This thesis describes a methodology in the prediction of prosodic phrase boundaries for Korean text-to-speech (TTS) conversion systems. The proposed method in this thesis is modeled using the temporal constraints of the human articulatory system and the syntactic influence emanating from dependency relation which is effective in freer word-order languages.
TTS conversion, a well-known technique of communication between humans and computers, is the process of generating speech from text and the ultimate goal of speech synthesis; for any string of words a TTS system can approximate the way a human would read these same words. Although the need for communication between humans and computers is increasing as computers become more prevalent, currently, TTS systems are used only for several restricted applications because of their poor synthetic quality.
Prosody plays an important role in speech production as well as speech understanding. In continuous speech, speakers tend to group words into phrases whose boundaries are marked by duration and intonational cues, and many phonological rules constrain operation only within such phrases, usually termed prosodic phrases. Therefore, a computational model for prosodic structure is necessary for high quality TTS conversion since the correct assignment of phrase breaks can increase the intelligibility of a sentence as well as improve its naturalness.
In this work, several statistical models for predicting the prosodic phrase boundaries of speech are proposed.
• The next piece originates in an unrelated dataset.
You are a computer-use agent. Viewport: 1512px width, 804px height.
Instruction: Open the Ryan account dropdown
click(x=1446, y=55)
The computational prosody model in this work is automatically trainable only with syntactic information and can be incorporated into existing TTS conversion systems. This work makes use of dependency grammar, which is known to be more effective for parsing word-order free languages including Korean. For prosodic boundary prediction, various relevant features extracted from text analysis are incorporated instead of an input word sequence itself, whose motivation and ...